#### Given text ####

Subject: Re: LFS related crash
To: None <current-users@NetBSD.org>
From: Paul Ripke <stix@stix.id.au>
List: current-users
Date: 12/07/2006 13:28:15
On Wed, Dec 06, 2006 at 04:32:11PM -0700, Sverre Froyen wrote:
> Hi,
> 
> I just had what I'm guessing is an LFS related crash.  I've attached a gdb 
> backtrace, below.  The system is current i386 with sources from this morning.  
> I was doing a sandbox compilation of several pkgsrc modules when it crashed.  
> Is there any additional information that would be useful?

I'm glad someone else has seen this!

I've been looking into an LFS system hang, and an LFS crash - which
appear to be related. From my investigation, it appears that the
lfs_pchain tailqueue is getting corrupted somehow. The hang I'm
seeing has lfs_pchain with one or more inodes on the chain (usually
just one), but none have IN_PAGING set, and it spins on the goto in
lfs_flush_pchain().

#### Dataset entries ####

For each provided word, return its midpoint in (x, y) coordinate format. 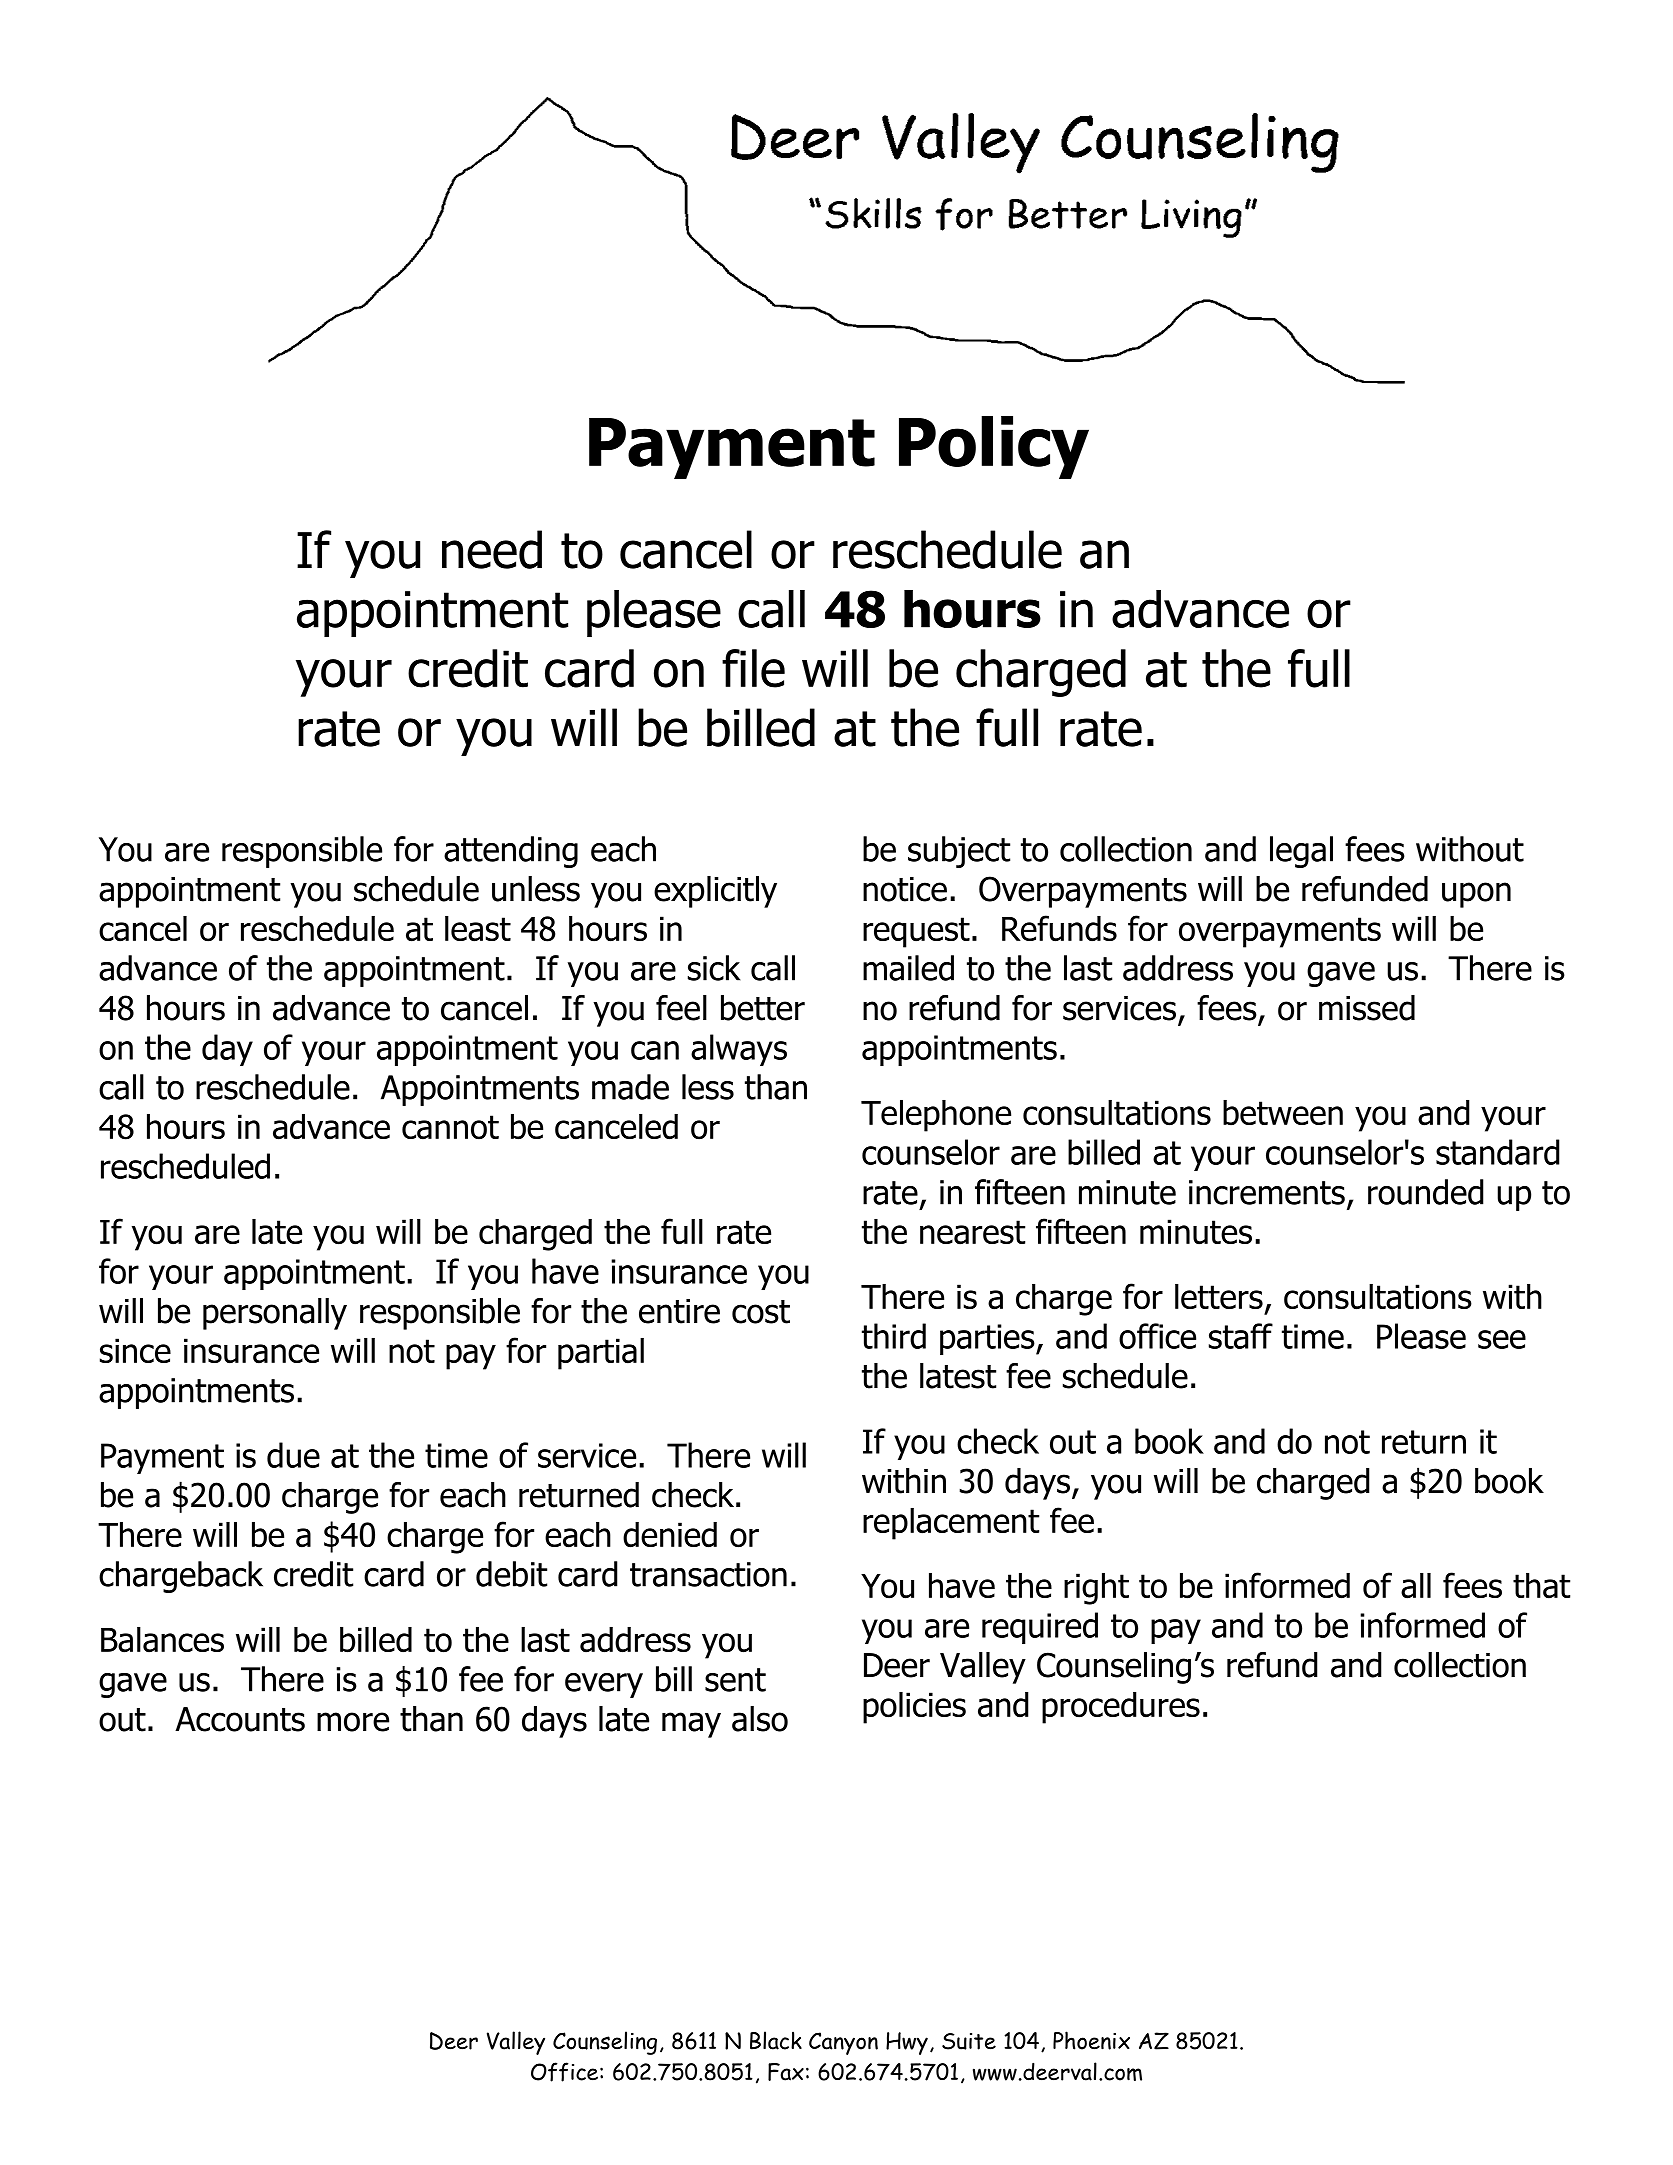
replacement (951, 1524)
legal (1301, 852)
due (293, 1455)
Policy (994, 447)
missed (1367, 1008)
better (763, 1008)
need (492, 549)
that (1541, 1586)
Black (776, 2040)
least (478, 929)
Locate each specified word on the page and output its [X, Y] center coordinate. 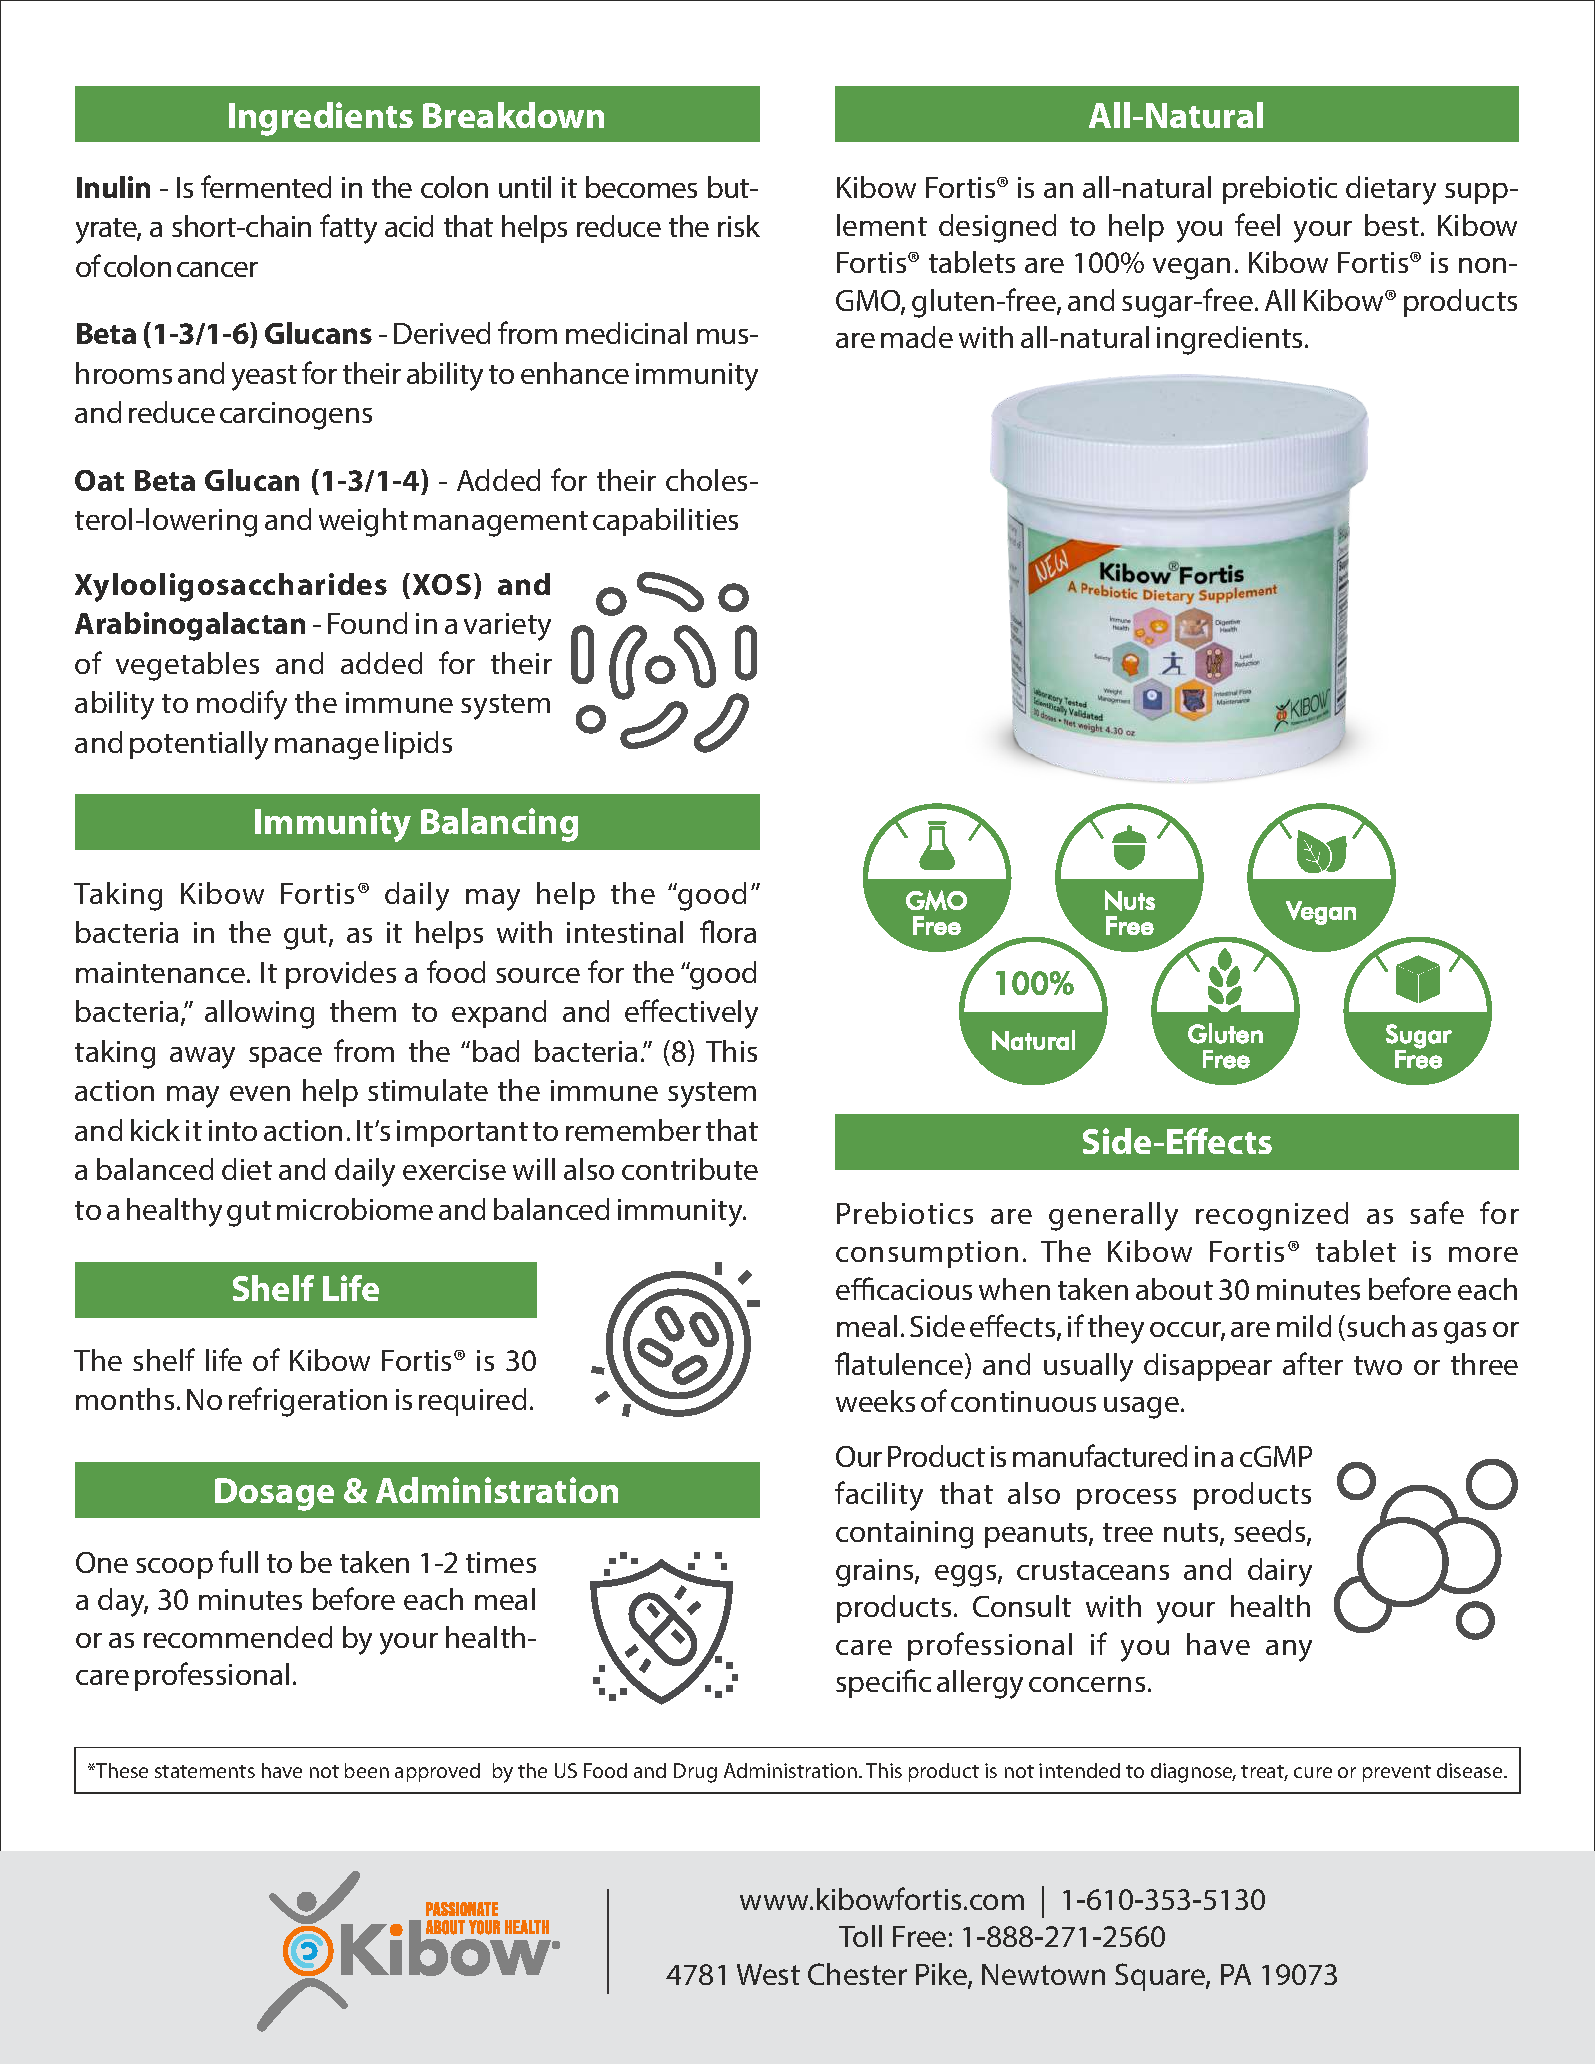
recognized [1272, 1216]
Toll [860, 1936]
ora [736, 935]
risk [739, 226]
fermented [266, 186]
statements [205, 1771]
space [285, 1057]
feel [1257, 224]
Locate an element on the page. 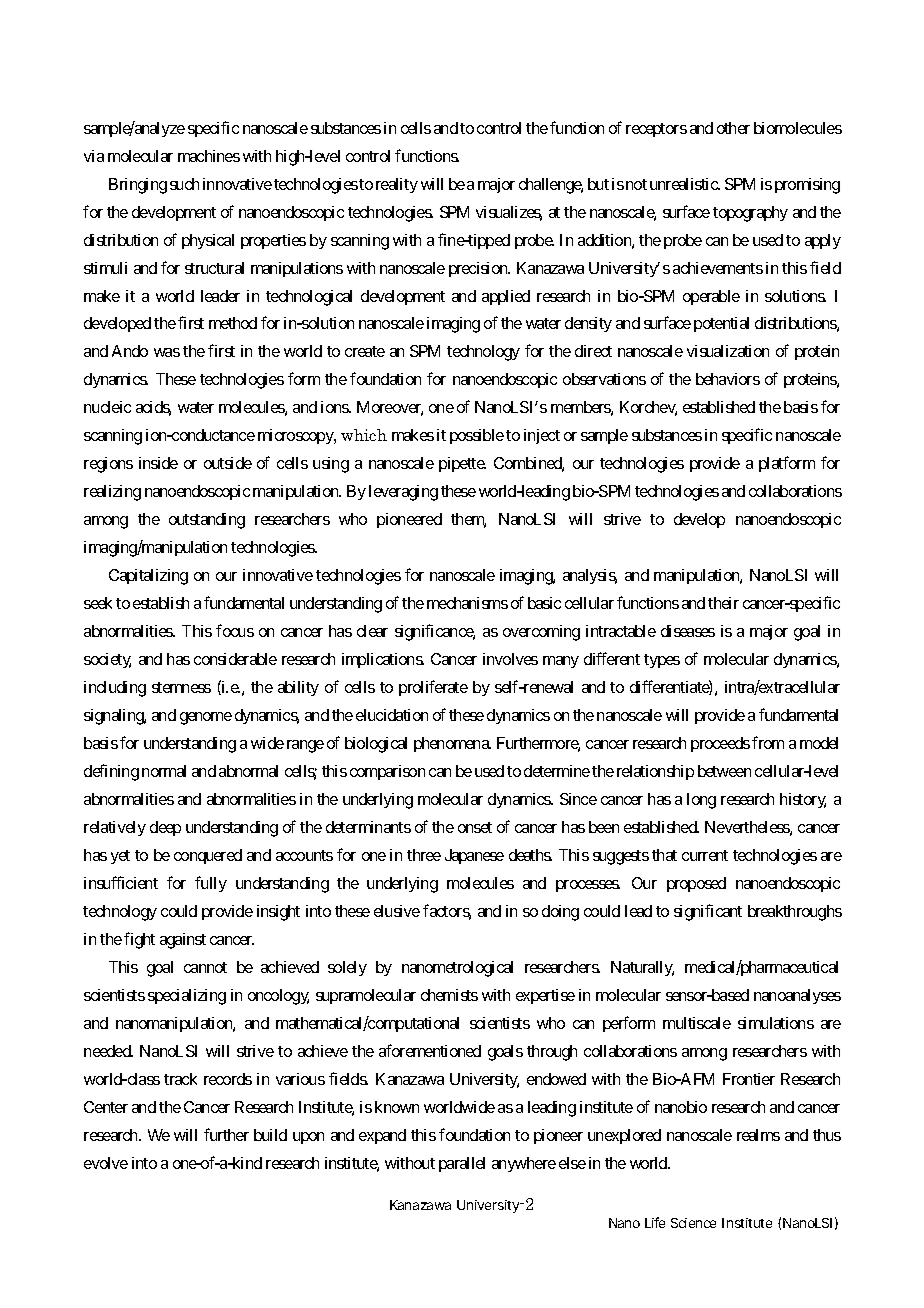 The image size is (924, 1308). conquered is located at coordinates (208, 856).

####

▶ **Jobs**
A - Return everything in the LFS crash post from "Subject: Re: LFS" down to "when it crashed.".
B - Answer these questions from the LFS crash post:
(i) What architecture does the crashed system run?
(ii) Which tailqueue appears to be getting corrupted?
(iii) In which function does the hang spin on a goto?

▶ **Written responses**
A -
Subject: Re: LFS related crash
To: None <current-users@NetBSD.org>
From: Paul Ripke <stix@stix.id.au>
List: current-users
Date: 12/07/2006 13:28:15
On Wed, Dec 06, 2006 at 04:32:11PM -0700, Sverre Froyen wrote:
> Hi,
> 
> I just had what I'm guessing is an LFS related crash.  I've attached a gdb 
> backtrace, below.  The system is current i386 with sources from this morning.  
> I was doing a sandbox compilation of several pkgsrc modules when it crashed.

B -
(i) i386
(ii) lfs_pchain
(iii) lfs_flush_pchain()